(Source data)

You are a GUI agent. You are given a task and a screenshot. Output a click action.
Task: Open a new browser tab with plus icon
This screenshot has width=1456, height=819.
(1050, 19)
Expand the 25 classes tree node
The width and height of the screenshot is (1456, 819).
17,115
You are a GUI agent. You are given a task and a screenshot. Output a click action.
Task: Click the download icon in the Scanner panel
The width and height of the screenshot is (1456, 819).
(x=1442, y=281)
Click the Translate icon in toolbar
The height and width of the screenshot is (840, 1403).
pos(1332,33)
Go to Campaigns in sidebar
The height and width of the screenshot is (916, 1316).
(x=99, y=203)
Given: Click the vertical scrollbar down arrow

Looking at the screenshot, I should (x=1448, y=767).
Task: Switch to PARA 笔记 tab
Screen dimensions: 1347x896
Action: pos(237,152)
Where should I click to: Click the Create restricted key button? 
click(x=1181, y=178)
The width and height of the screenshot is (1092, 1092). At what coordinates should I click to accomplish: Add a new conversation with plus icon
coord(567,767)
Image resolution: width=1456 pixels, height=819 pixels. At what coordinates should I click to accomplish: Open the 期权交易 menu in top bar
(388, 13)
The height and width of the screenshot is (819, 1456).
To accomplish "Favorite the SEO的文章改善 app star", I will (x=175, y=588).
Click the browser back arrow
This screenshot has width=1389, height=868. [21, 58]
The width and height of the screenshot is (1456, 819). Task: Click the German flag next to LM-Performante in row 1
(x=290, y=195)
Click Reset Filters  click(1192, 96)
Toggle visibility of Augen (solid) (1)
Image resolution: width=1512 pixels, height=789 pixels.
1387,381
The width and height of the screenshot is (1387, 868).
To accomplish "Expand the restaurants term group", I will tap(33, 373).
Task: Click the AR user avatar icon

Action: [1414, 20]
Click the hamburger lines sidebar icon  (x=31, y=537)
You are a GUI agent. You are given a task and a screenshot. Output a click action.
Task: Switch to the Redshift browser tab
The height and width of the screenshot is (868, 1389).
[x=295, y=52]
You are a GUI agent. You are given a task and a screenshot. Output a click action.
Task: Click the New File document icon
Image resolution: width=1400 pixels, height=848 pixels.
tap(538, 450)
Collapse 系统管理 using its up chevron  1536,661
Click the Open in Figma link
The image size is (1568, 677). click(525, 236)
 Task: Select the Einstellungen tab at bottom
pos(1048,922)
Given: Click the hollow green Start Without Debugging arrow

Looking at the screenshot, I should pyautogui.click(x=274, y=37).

How to complete this task. Extract each entry in full, exactly as given.

Solved exercise.
You are a GUI agent. You are given a task and a screenshot. Output a click action.
Task: Open a new browser tab with plus icon
This screenshot has width=1456, height=819.
(1050, 19)
Expand the 25 classes tree node
The width and height of the screenshot is (1456, 819).
17,115
You are a GUI agent. You are given a task and a screenshot. Output a click action.
Task: Click the download icon in the Scanner panel
The width and height of the screenshot is (1456, 819).
(x=1442, y=281)
Click the Translate icon in toolbar
The height and width of the screenshot is (840, 1403).
pos(1332,33)
Go to Campaigns in sidebar
The height and width of the screenshot is (916, 1316).
(x=99, y=203)
Given: Click the vertical scrollbar down arrow

Looking at the screenshot, I should (x=1448, y=767).
Task: Switch to PARA 笔记 tab
Screen dimensions: 1347x896
Action: pos(237,152)
Where should I click to: Click the Create restricted key button? 
click(x=1181, y=178)
The width and height of the screenshot is (1092, 1092). At what coordinates should I click to accomplish: Add a new conversation with plus icon
coord(567,767)
Image resolution: width=1456 pixels, height=819 pixels. At what coordinates should I click to accomplish: Open the 期权交易 menu in top bar
(388, 13)
The height and width of the screenshot is (819, 1456).
To accomplish "Favorite the SEO的文章改善 app star", I will (x=175, y=588).
Click the browser back arrow
This screenshot has width=1389, height=868. [21, 58]
The width and height of the screenshot is (1456, 819). Task: Click the German flag next to LM-Performante in row 1
(x=290, y=195)
Click Reset Filters  click(1192, 96)
Toggle visibility of Augen (solid) (1)
Image resolution: width=1512 pixels, height=789 pixels.
1387,381
The width and height of the screenshot is (1387, 868).
To accomplish "Expand the restaurants term group", I will tap(33, 373).
Task: Click the AR user avatar icon

Action: [1414, 20]
Click the hamburger lines sidebar icon  (x=31, y=537)
You are a GUI agent. You are given a task and a screenshot. Output a click action.
Task: Switch to the Redshift browser tab
The height and width of the screenshot is (868, 1389).
[x=295, y=52]
You are a GUI agent. You are given a task and a screenshot. Output a click action.
Task: Click the New File document icon
Image resolution: width=1400 pixels, height=848 pixels.
tap(538, 450)
Collapse 系统管理 using its up chevron  1536,661
Click the Open in Figma link
The image size is (1568, 677). click(525, 236)
 Task: Select the Einstellungen tab at bottom
pos(1048,922)
Given: Click the hollow green Start Without Debugging arrow

Looking at the screenshot, I should pyautogui.click(x=274, y=37).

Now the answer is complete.